▶ **Problem statement**: Given the entries that follow, write out exactly the lines starting at the one containing "Viewport: 436px width, 407px" and ending at the one containing "Image resolution: width=1134", both ends included, and only those.

▶ **Data**:
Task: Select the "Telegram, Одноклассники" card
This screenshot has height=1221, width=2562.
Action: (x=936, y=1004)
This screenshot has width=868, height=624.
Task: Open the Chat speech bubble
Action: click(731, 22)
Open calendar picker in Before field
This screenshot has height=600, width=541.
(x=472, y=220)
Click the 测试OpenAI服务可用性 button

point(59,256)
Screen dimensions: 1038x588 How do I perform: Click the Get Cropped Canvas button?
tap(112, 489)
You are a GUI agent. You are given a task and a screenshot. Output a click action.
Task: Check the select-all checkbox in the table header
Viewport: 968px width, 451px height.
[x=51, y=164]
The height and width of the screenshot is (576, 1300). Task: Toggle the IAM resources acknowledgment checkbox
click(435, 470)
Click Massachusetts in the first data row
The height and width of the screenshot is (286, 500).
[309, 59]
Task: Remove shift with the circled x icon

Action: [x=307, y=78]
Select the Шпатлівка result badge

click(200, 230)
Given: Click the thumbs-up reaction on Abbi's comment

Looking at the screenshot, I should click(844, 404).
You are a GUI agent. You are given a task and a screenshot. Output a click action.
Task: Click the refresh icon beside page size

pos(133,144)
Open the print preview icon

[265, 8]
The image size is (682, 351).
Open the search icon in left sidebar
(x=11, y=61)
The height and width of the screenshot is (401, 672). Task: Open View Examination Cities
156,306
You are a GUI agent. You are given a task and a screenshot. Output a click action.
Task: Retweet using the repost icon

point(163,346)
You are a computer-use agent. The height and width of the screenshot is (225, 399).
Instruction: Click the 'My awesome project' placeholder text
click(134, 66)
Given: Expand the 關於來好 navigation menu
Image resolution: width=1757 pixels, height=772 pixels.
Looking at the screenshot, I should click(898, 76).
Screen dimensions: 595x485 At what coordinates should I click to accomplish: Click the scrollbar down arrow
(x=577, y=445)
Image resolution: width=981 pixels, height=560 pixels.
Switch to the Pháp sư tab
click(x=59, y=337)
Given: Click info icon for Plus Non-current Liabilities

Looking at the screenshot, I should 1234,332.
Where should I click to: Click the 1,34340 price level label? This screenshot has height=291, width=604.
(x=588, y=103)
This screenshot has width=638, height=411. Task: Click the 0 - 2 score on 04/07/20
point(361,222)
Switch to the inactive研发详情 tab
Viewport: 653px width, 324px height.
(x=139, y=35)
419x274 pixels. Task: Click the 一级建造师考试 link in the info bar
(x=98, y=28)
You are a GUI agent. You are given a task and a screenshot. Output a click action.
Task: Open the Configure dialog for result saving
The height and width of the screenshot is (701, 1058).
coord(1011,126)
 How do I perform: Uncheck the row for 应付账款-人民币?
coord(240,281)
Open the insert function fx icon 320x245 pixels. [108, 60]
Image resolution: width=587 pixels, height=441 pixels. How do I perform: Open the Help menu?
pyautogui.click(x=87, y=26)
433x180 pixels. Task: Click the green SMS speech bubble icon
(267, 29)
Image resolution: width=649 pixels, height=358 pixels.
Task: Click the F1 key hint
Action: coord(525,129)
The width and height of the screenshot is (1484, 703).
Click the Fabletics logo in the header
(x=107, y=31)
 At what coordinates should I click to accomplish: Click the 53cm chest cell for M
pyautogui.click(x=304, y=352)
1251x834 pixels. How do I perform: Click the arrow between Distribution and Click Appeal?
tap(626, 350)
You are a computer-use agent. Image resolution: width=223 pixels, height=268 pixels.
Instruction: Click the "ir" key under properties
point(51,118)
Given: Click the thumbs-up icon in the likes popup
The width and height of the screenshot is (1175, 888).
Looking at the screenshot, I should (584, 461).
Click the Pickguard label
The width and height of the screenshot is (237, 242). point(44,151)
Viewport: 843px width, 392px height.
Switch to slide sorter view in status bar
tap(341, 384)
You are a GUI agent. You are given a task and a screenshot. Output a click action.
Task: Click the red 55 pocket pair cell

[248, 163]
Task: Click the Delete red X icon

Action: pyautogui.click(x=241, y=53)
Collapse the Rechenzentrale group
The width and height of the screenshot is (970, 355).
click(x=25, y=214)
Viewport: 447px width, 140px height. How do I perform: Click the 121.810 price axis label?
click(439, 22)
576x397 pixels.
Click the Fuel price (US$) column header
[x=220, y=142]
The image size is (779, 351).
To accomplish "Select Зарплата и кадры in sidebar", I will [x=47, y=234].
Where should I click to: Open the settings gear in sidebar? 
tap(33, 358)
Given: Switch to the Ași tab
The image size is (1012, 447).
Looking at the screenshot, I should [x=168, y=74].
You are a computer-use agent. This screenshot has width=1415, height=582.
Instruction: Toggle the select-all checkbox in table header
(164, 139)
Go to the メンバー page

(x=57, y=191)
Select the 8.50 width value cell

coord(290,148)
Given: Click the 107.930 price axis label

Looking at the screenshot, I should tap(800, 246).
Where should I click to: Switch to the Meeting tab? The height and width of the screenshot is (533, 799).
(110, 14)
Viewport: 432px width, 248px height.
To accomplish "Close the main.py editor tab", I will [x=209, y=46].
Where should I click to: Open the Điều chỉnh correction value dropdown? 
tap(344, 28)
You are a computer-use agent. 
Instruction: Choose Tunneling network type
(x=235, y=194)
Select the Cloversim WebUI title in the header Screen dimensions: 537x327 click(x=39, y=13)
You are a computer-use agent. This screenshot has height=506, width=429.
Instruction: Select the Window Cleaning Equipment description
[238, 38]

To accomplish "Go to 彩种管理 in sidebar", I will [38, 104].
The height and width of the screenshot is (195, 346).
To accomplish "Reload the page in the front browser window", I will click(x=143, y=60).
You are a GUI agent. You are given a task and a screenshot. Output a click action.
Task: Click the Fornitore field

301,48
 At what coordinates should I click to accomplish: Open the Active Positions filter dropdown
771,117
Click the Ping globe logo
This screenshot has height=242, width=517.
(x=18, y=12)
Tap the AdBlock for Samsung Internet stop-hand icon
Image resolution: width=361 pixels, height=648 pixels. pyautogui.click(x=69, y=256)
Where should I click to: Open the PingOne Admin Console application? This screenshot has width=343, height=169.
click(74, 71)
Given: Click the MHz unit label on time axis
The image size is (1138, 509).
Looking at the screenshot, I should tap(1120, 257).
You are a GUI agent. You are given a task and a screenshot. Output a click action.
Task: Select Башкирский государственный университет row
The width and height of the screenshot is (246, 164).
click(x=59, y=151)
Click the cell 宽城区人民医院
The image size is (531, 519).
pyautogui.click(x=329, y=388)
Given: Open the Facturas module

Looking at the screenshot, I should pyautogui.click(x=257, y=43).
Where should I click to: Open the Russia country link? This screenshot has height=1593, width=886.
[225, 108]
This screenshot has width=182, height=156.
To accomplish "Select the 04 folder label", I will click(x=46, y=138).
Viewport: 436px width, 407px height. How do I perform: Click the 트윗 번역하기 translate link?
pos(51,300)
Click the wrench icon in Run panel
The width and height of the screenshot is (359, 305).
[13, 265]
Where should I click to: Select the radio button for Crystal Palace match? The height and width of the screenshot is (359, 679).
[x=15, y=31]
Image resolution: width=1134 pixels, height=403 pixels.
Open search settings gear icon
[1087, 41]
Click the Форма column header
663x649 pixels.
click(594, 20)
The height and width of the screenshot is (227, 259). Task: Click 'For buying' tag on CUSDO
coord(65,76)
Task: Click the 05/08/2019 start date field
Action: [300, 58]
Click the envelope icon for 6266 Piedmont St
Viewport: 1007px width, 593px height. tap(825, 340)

▶ **The completed task**:
Viewport: 436px width, 407px height. How do I perform: Click the 트윗 번역하기 translate link?
pos(51,300)
Click the wrench icon in Run panel
The width and height of the screenshot is (359, 305).
[13, 265]
Where should I click to: Select the radio button for Crystal Palace match? The height and width of the screenshot is (359, 679).
[x=15, y=31]
Image resolution: width=1134 pixels, height=403 pixels.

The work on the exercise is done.